Mar
24
Documenting the Blogosphere
Mar
24
Our desire to romanticize something – anything, really – is innate to the human species.
Now the typical mechanic working on AC electric motor repair, for instance, probably just deals with their own work as-is, without having undue distractions of the kind that may be characterized as “romantic.”
But in other aspects of life a considerable amount of individuals are wont to ascribe meaning to the randomly and, in Goethe’s famous warning, assign meaninglessness to the semantically significant.
As a result, imagine if that same mechanic, the one undertaking some AC electric motor repair or other, should then attribute anthropomorphic features to some aspect of the job involved.
Say a sudden spark was taken to be an omen of divine displeasure, or a mysteriously crushed bearing should somehow recommend unseen supernatural agencies.
We’d regard these proclamations baseless and, additionally, absolutely ridiculous – yet for some reason we accord undue respect to very similar pronouncements produced from rather parallel circumstances.
Therefore, an accurate prediction of a volcano eruption results in a successful evacuation with no lives lost, as in the case recently on the Caribbean island of Montserrat.
The people praise God in their churches but left unspoken is why the good Lord should ever inconvenience them with such a threat in the first place!

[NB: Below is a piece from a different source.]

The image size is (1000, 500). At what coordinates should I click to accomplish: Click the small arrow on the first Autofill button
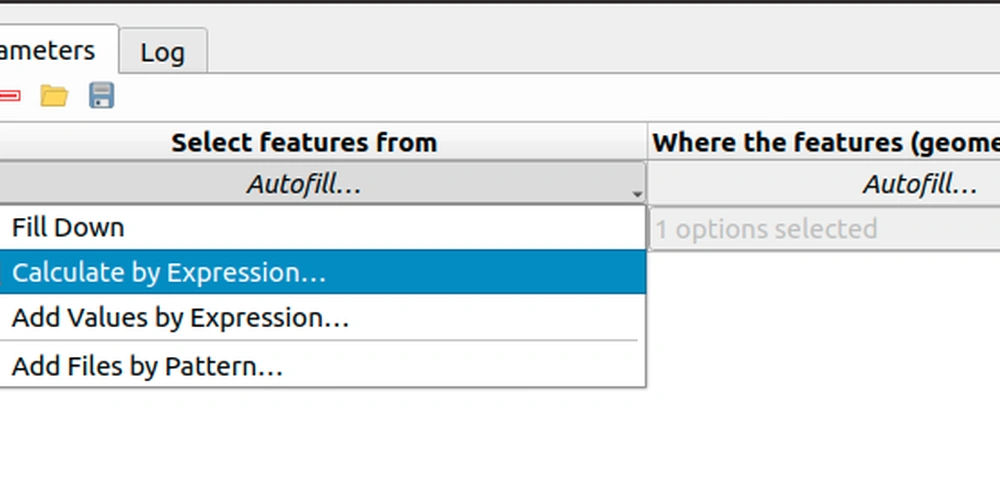pyautogui.click(x=636, y=194)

Isn’t this rather like our mechanic working on AC electric motor repair mistaking natural forces for divine ones?
Yet by a interested quality of our human psychology, we feel the necessity to give many thanks – to something.
It’s not good enough to feel grateful; the term itself implies an object of our gratitude.
Every verb must have a subject, after all: “it” rains…in European languages, there’s usually something that does something.
Hence, our very minds are built to, as it were, imagine an agent behind every action worldwide.